Pour rappel: le 31 décembre 1997, les PTT disparaissent. Le résultat immédiat fut: la séparation des télécommunications – depuis Swisscom – et de la poste. Ce processus a commencé dès la fin des années 1980. Avec des différences de rythmes et de résultats, il imite la mise en œuvre de politiques analogues dans d’autres pays (avant tout la Grande-Bretagne, les Pays-Bas et l’Allemagne).

Coup de zoom historique

En 1849, les services postaux –pièce majeure dans la formation d’un marché intérieur unifié helvétique– sont liés de façon étroite à certains secteurs économiques. De ce fait, ils sont sensibles et réactifs aux besoins spécifiques de ces secteurs.

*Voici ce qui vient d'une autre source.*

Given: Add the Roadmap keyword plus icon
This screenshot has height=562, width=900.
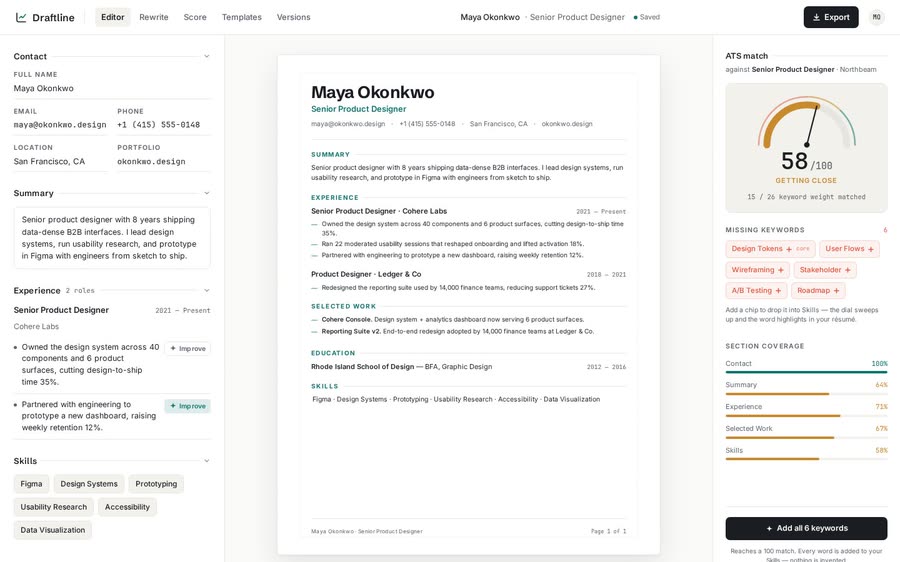Looking at the screenshot, I should coord(836,290).
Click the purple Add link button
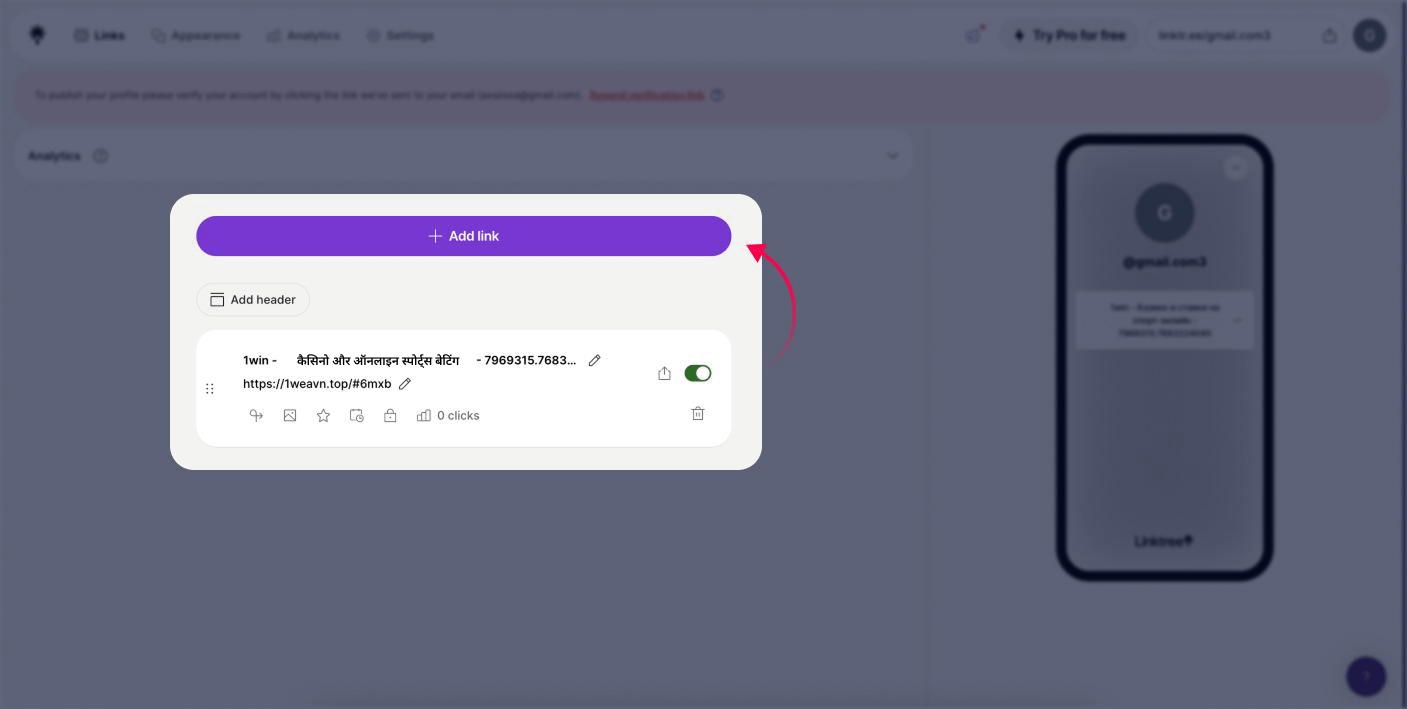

Comme infrastructures «socialisées» – c’est-à-dire finan­cées et constituées par l’Etat, par le biais des impôts –  les PTT doivent jouer un rôle dans l’intégration, par cercles concentriques, des régions périphériques aux centres urbains les plus dynamiques et assurer la liaison avec le segment de l’industrie dispersé alors le long du cours des fleuves et rivières.

La période commençant dans les années 1980 marque une nouvelle étape: celle d’une tendance à la privatisation dont le but est d’ouvrir totalement ces services aux investissements privés, de manière rentable.

1998: séparation et conséquences 

La séparation a été marquée du sceau de l’exigence suivante: «[la LPO, Loi sur La Poste] redéfinit la mission de La Poste dans ce nouvel environnement, en tenant compte, d'une part des principes du service public postal […], d'autre part de la nécessité pour La Poste de parvenir à équilibrer ses finances.» Auparavant, le financement reposait sur un «modèle de péréquation financière entre les télécommunications et les services postaux». Cette exigence aboutira, logiquement, à une série de décisions. Les trois principales sont:
L’augmentation des prix des produits postaux, permise par la nouvelle LPO.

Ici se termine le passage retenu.